Anyway, this podcast essay was about Roxanne's story of deciding to, living through, and recovering from bariatric surgery. There were so many factors to this story. Gay's writing is all about fatness -- about the way that she (and others who are fat) navigate through the world. She has to think and plan before any outing how she will fit into the space -- and even IF she will fit at all. She knows she will hear unkind remarks any time she's in public. One of the last straws before she had the surgery was when "a young man yelled at me to move my fat black ass while I was crossing a grocery store parking lot to my car." She went to her car, "drove home and went to bed, and hoped [she] might not wake up," How sad is that.

Gay also talked a lot about her depressive tendencies, not solved by losing weight. She wrote:

I had to face the extent of my unhappiness and how much of that unhappiness was connected to my body. I had to accept that I could change my fat body faster than this culture will change how it views, treats, and accommodates fat bodies. And I had to do so while recognizing that losing weight wasn’t actually going to make me happier — which may have been the bitterest part of all.

It reminded me of the books by Geneen Roth. She wrote, too, about how we often think that if we could just lose weight -- or whatever that most important thing might be -- all our problems would be solved, we would be happy, our life would be wonderful. But it doesn't work that way. I remember once my mom told me about going to a beautiful spot by a bay where my dad wondered if they could build a house, and my mom said, "You know, Lou, wherever you go, there you are." Right?! After losing the weight, after gaining that one important thing, there you still are.

As I listened to Roxane Gay read her essay and then her interview after, I thought of loved ones in my own life who are overweight, who tend toward depression, who have that "yawning cavern inside of [them]" that they try to fill with food or with money or with success or with pleasing others. Myself, too. We all have the desire to be happy.

After the podcast ended, I was close to work but not there yet. I was in heavy traffic and didn't want to futz around with my phone for another podcast, so I turned on an oldies radio station to listen to music for a while. The chorus came on:

And sometimes when we touch

The honesty's too much

And I have to close my eyes

And hide

I want to hold you till I die

Till we both break down and cry

I want to hold you till the fear in me subsides.

I know the words to this song (Sometimes When We Touch, by Dan Hill). It was popular when I was young. I sang along. But this song was never significant to me. I didn't even know its name. It had no emotional pull on me. I have no memories that it evokes. Yet, as I sang along I suddenly started bawling my eyes out. Even now, writing about it, I'm tearing up.

What is going on?? Honestly, I'm not sure. Maybe it was the association of the words of the song with the essay and interview along with my thoughts. I guess it must have been. It was pretty strange, though, crying like that and truly not knowing why or where this sadness came from.

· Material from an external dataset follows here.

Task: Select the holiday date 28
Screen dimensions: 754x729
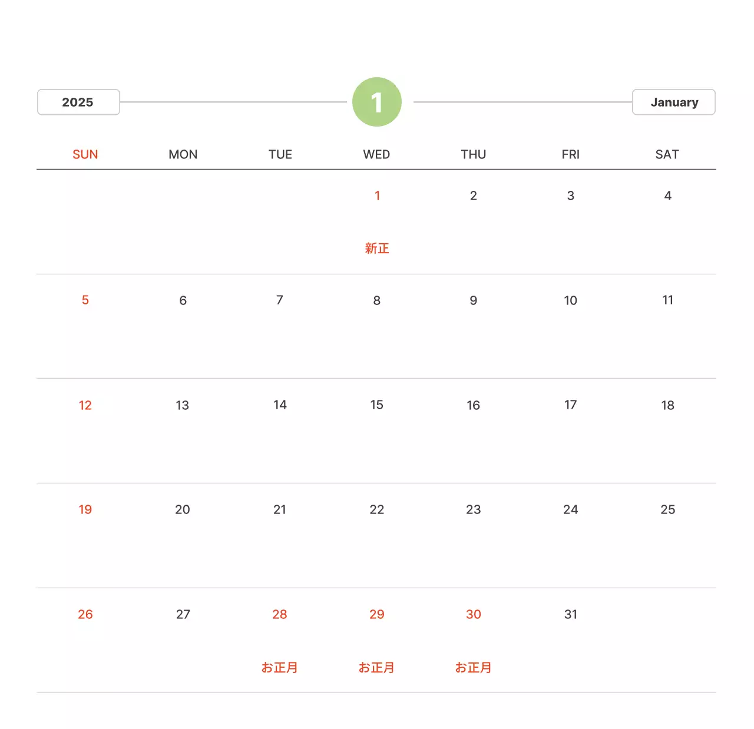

When I think about my life, the people in my life, all of it, I don't feel sad. I feel happy that God has filled my heart so much recently, that I am able, with God's presence in me, to feel a deep contentment, to know that God loves me and he's got it, I can rest in his arms, let it go, know it's not up to me, God will do the work. I don't understand that welling of sadness that came over me, but I am grateful for the happiness in my heart.